I have recently received the following question from a reader:

I’m looking for a circuit board design that will need to turn on an array of LEDs when motion is detected during the day time, and also stay on continuously during the night time; using the Arduino would be nice. The project that I am working on is just a picture frame with my artwork in it. The art is actually an embossed piece. The light that I am placing within the frame will shine across the embossed art, and reflect off the raised areas of paper and make the picture appear more three-dimensional. So, the picture acts as a night light when it’s dark, and then turns on for a moment during the day time when some approaches the picture.

I suspected there had to be a simple circuit to accomplish this without having to program a microcontroller to take care of triggering the light. I could see that was overkill; after all, it is just a way to switch lights on/off. Still, I had no idea how to do it, if not from a software point of view.

Well, he mentioned the Arduino in his email, and I wanted to give him a quick response, so I put together a prototype to achieve the effect he desired. I properly warned him that might not be the best solution, but since he wanted to tinker with the Arduino, that would be a simple sketch.

I suggested the use of a compact Arduino clone like the Ardweeny (check out “Testing the Ardweeny” to see how tiny it is!)

Then, soldering everything onto a stripboard should result in a small footprint that would not detract from his art piece.

Given request A –
Repeat word for word a stretch of the Arduino night-light post, beginning at the words "I have recently" and stopping after "approaches the picture.".
Given request B –
Carry on writing the Arduino night-light post, picking up right after its last sentence.
The lines that come after this aren't needed.

Data extract –
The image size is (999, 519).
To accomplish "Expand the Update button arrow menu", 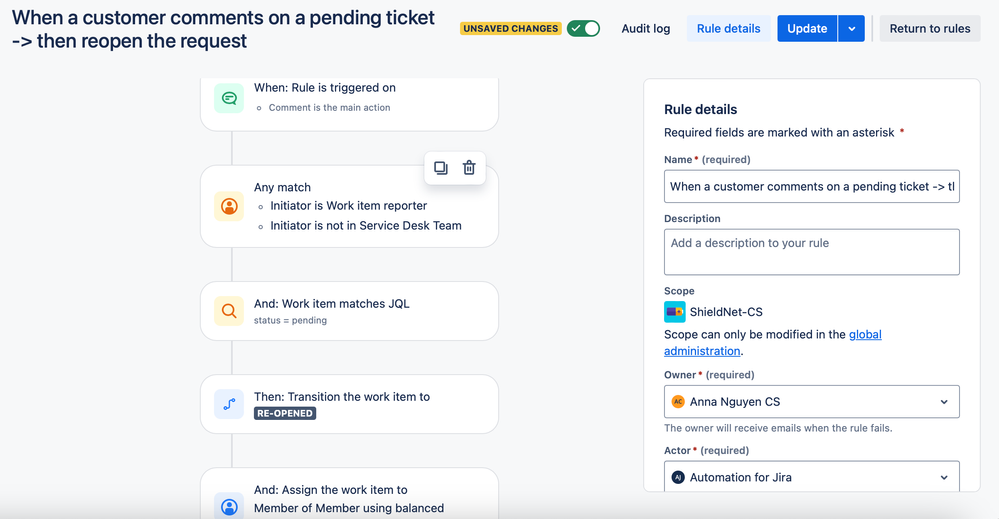I will (851, 29).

Exercise output A –
I have recently received the following question from a reader:

I’m looking for a circuit board design that will need to turn on an array of LEDs when motion is detected during the day time, and also stay on continuously during the night time; using the Arduino would be nice. The project that I am working on is just a picture frame with my artwork in it. The art is actually an embossed piece. The light that I am placing within the frame will shine across the embossed art, and reflect off the raised areas of paper and make the picture appear more three-dimensional. So, the picture acts as a night light when it’s dark, and then turns on for a moment during the day time when some approaches the picture.

Exercise output B –
Anyway, here’s a Fritzing diagram that shows how to wire the circuit:

You can see the Arduino, LDR (light sensor, the component with the “squiggly” line), LED and PIR (motion sensor, the black “mystery” component to the right — the Fritzing version I’m using has no PIR component and I still don’t know how to add a custom component the proper way).

Here’s an excellent tutorial on the use of PIRs, from Ladyada who did create her own component on Fritzing.

And here’s a picture of the setup:

Bill of Materials (include parts used for both Arduino and non-Arduino* versions):

• Breadboard
• Power* (I used this breakout board connected to my USB; power pins only)
• 1 photocell (light dependent resistor/LDR)
• 1 motion sensor (passive infrared sensor/PIR)
• Arduino (any flavor)
• 1 NPN transistor* (BC548B) (for the PIR)
• 1 PNP transistor* (2N3906) (for the LDR)
• 2 10K Ohm resistors* (Arduino version uses only 1)
• 2 diodes (1N914A)*
• 1 10K trimpot*
• Jumper wire (male-to-male, assorted lengths)
• 1 LED
• 2 180 Ohm resistors* (Arduino version uses only 1) (200 Ohm will work, too)
• Multimeter (optional, but helpful)
• Logic probe (optional, but helpful)

Here’s a video showing the concept:

(On a side note I have now acquired a HD flip camera so I don’t have to use my phone to record videos anymore).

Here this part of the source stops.